Problem to solve
From the records below, give the number of lines that contain the string "near", without any other text.

━━━ Data supplied ━━━

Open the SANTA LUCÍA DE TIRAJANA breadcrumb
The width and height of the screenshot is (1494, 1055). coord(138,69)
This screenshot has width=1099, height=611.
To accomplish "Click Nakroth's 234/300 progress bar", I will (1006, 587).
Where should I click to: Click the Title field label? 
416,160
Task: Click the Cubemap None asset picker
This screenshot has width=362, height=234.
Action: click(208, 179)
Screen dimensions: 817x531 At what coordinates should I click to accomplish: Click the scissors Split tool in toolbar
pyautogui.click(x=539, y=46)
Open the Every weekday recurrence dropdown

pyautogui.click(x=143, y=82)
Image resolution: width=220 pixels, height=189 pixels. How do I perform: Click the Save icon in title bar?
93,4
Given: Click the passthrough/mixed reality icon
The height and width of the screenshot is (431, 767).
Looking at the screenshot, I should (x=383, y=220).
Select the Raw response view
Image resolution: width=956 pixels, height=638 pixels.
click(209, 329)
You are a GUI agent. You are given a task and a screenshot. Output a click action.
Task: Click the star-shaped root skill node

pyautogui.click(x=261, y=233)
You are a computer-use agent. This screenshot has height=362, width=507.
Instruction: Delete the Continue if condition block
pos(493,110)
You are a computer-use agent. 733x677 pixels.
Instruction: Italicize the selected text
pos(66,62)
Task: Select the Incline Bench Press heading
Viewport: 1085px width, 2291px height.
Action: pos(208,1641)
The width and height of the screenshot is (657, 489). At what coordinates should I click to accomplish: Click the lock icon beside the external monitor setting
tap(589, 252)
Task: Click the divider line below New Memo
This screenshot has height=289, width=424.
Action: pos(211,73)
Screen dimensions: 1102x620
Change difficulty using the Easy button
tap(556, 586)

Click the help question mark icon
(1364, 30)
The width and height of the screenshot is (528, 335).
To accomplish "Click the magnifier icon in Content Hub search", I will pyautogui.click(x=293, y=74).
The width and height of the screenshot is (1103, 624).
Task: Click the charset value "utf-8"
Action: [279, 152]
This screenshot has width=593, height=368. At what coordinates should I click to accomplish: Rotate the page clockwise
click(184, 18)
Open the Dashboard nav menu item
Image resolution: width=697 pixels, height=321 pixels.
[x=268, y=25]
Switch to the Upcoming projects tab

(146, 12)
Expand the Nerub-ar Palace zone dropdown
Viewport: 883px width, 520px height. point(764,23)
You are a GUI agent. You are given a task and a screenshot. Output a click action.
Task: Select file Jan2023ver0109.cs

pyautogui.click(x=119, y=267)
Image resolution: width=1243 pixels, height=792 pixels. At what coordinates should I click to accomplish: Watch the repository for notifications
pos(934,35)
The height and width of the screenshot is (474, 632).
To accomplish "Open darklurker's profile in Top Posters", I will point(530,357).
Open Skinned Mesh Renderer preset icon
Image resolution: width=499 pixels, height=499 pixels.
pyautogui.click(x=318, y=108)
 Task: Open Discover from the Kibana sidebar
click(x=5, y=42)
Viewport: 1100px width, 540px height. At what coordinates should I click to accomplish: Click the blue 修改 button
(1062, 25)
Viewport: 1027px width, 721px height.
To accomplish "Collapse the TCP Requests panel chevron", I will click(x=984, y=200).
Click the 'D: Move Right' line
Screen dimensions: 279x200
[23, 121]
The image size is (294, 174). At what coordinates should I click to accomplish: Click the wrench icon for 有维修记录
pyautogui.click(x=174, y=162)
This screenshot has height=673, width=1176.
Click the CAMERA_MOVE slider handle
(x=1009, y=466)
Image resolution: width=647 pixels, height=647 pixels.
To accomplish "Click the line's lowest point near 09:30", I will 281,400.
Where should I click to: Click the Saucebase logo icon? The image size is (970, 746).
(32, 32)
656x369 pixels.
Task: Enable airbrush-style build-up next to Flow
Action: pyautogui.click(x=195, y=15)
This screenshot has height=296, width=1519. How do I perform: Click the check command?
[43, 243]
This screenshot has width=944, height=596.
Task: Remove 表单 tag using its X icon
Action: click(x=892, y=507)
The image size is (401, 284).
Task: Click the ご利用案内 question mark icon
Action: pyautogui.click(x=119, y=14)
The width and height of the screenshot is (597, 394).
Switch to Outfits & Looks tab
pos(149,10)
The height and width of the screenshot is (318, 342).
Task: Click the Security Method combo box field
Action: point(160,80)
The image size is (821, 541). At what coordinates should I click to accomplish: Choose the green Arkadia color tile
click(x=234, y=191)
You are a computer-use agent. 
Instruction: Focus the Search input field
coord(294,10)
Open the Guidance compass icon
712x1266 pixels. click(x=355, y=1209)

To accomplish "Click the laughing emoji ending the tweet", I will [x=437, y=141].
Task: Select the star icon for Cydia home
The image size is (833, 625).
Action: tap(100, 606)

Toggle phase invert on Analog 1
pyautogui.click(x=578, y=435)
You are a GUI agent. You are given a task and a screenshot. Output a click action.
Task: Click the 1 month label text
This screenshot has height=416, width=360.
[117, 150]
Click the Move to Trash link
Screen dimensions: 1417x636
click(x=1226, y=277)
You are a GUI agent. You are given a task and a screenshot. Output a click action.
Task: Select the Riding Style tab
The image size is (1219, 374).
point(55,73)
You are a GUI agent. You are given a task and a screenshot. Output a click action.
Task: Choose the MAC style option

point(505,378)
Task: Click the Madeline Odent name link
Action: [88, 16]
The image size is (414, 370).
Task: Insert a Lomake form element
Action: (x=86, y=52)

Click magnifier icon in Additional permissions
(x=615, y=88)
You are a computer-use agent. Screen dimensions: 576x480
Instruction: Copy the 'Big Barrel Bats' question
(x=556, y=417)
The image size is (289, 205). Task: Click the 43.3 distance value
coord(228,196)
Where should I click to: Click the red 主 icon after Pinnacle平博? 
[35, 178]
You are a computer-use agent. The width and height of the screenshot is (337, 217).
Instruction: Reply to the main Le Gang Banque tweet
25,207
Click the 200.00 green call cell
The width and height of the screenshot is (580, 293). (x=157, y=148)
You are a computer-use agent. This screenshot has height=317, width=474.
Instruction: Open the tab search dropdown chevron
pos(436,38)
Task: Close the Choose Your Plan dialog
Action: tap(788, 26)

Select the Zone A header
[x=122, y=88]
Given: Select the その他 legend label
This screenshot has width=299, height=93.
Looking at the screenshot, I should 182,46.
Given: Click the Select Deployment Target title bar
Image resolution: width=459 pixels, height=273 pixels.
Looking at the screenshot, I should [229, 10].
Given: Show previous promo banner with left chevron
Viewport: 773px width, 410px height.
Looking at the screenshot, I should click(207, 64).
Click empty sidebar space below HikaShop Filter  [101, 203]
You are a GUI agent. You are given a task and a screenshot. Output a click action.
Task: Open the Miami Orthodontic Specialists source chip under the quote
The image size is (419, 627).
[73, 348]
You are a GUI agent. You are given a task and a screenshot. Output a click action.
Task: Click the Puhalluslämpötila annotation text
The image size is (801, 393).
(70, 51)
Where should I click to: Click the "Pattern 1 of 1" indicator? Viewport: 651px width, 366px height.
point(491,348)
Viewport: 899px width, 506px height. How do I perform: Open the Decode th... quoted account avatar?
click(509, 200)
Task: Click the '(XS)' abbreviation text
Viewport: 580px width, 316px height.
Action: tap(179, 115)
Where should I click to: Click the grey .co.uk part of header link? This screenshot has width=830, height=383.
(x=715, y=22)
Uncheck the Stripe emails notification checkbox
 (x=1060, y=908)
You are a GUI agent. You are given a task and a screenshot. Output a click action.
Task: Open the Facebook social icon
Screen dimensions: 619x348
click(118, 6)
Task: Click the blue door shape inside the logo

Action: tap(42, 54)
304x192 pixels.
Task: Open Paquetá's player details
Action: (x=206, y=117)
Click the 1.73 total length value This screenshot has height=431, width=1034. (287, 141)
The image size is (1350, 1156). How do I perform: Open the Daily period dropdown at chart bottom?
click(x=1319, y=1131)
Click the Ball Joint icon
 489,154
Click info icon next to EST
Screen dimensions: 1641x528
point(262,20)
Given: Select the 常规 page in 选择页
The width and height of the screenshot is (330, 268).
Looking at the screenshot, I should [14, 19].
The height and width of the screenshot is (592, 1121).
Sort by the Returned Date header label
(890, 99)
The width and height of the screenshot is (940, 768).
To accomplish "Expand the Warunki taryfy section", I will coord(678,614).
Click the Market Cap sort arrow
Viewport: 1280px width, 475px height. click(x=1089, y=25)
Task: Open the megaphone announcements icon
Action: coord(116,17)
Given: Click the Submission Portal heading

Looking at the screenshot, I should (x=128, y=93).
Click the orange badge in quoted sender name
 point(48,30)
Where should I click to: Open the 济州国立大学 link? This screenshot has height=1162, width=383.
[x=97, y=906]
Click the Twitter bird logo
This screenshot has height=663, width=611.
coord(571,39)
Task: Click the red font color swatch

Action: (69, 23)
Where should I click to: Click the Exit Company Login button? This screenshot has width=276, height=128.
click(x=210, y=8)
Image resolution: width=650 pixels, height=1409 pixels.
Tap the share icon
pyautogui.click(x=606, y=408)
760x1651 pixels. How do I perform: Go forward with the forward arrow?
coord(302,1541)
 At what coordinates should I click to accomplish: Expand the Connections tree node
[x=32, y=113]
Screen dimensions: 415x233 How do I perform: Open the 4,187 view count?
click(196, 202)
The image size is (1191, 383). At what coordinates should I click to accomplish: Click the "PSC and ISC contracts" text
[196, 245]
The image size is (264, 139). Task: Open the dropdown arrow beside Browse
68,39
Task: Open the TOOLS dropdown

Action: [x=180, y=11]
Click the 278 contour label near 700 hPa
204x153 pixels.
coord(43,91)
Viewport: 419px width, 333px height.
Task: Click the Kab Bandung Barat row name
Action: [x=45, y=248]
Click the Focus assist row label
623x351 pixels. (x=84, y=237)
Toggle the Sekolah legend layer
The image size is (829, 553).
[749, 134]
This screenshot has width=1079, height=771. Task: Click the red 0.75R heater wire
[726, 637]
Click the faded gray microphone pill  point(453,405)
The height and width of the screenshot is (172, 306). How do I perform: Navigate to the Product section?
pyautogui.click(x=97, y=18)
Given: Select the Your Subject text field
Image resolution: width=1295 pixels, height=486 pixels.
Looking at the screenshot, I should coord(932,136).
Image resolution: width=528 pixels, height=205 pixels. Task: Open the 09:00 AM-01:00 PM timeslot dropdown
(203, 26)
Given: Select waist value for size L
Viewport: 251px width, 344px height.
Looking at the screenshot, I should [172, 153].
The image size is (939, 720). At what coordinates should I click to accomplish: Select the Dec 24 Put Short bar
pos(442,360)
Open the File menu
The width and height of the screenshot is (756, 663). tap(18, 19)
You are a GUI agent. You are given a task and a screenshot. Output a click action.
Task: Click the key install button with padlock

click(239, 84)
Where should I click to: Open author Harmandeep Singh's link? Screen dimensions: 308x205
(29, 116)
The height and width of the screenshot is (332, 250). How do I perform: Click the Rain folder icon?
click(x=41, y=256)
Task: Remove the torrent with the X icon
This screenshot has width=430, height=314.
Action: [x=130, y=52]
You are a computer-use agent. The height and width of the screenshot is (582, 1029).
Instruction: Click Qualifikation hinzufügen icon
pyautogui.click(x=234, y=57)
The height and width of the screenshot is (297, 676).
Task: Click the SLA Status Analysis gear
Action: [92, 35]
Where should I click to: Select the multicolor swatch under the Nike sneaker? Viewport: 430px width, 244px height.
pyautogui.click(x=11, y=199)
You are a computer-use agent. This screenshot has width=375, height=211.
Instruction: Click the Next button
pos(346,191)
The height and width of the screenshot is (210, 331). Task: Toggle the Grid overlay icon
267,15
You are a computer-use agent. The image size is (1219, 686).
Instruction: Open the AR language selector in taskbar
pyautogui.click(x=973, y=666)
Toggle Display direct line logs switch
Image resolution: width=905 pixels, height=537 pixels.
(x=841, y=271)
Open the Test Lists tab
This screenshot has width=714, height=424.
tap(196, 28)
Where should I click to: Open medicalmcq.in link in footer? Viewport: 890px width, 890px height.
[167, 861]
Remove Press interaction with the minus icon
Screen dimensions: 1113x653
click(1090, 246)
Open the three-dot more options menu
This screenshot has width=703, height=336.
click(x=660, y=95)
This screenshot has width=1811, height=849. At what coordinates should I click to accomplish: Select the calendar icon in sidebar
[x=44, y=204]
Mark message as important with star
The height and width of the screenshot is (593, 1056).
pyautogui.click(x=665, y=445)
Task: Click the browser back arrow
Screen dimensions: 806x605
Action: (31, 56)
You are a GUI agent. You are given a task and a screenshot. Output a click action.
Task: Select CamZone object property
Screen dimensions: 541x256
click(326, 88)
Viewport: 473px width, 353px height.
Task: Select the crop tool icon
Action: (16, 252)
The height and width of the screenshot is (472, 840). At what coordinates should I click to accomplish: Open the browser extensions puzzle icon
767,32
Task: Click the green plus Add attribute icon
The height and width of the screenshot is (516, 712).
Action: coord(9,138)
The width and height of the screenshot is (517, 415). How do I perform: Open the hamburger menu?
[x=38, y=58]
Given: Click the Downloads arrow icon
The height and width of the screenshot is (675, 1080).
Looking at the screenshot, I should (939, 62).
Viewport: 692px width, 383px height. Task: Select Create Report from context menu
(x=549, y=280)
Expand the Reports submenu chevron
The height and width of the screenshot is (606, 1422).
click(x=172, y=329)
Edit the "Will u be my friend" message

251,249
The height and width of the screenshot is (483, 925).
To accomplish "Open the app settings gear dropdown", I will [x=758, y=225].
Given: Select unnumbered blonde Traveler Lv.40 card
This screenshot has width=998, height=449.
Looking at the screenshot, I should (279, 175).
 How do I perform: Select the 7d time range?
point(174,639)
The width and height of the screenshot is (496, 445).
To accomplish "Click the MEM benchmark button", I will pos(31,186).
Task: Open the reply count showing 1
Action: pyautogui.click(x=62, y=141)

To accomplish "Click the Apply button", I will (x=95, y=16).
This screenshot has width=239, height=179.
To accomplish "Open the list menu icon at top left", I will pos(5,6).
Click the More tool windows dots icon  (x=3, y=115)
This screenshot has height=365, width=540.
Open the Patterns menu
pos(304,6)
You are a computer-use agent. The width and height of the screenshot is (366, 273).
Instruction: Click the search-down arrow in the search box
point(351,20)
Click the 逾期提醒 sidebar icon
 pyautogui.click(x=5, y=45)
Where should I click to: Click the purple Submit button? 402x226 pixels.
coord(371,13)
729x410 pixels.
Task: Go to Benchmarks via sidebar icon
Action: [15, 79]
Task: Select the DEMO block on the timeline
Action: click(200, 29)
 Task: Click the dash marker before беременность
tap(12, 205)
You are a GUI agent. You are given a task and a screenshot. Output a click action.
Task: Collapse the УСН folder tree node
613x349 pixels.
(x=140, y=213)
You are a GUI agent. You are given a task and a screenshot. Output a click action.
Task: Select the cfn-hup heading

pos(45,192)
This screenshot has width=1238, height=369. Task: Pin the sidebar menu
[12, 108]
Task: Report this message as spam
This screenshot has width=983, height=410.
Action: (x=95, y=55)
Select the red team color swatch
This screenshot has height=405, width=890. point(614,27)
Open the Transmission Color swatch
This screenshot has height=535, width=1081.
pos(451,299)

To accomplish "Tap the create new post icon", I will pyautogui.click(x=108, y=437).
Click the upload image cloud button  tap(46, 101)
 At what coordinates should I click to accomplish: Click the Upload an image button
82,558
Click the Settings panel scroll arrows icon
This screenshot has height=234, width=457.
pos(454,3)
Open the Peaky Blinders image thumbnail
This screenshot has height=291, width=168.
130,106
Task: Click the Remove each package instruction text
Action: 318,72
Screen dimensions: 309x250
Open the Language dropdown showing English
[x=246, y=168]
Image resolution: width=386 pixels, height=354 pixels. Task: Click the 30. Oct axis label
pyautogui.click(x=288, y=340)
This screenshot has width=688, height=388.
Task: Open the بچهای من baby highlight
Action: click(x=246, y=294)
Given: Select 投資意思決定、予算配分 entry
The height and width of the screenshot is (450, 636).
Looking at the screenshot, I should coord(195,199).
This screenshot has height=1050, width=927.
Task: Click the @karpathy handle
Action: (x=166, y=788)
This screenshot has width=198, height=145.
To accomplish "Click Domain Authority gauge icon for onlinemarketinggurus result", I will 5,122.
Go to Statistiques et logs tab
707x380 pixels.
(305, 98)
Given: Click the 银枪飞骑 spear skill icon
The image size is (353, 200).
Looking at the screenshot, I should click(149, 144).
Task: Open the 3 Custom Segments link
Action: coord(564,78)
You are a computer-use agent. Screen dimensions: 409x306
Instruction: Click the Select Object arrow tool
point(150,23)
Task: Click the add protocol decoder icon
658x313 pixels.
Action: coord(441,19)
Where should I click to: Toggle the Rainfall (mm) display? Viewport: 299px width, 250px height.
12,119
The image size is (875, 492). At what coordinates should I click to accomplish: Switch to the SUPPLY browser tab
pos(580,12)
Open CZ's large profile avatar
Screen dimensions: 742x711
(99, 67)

━━━

Reply to the task
2